High Sensitivity to Cholic Acid-induced Colonic Tumorigenesis Makes Female PIRC Rats (F344/NTac-Apc am1137 ) a Suitable Model for Studying CRC-promoting Agents.

Background/Aim: Rats of the adenomatous polyposis coli (Apc)-mutated female polyposis in rat (PIRC) (F344/NTac-Apc(am1137)) model exhibit a low level of intestinal tumorigenesis and are thus potentially exploitable as a model for identifying substances increasing colorectal cancer (CRC). Materials and Methods: To test this possibility, we treated such rats with the bile acid (BA) cholic acid (CA) (0.3% w/w in the diet), known to promote CRC, and assessed tumorigenesis. Results: Precancerous colonic lesions (mucin-depleted foci) and intestinal tumors were dramatically increased in CA-treated rats compared to controls (p<0.01).

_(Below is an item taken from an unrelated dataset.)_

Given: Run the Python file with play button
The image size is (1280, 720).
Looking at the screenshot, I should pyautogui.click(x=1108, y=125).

Colon mucosa proliferation was higher and apoptosis lower than those in controls. Expression of nuclear receptor 1h4 (Nr1h4) gene [encoding for BA receptor farnesoid X receptor (FXR)], organic solute transporter beta (Ostb) and fatty acid-binding protein 6 (Fabp6), FXR-dependent BA transporters, were dramatically down-regulated in CA-treated rats. Conclusion: CA-increased tumorigenesis in female PIRC rats, with mechanisms involving increased proliferation, reduced apoptosis and marked down-regulation of genes controlling BA homeostasis. Since BAs have been implicated in CRC, we suggest that female PIRC rats can be used to identify CRC-promoting agents.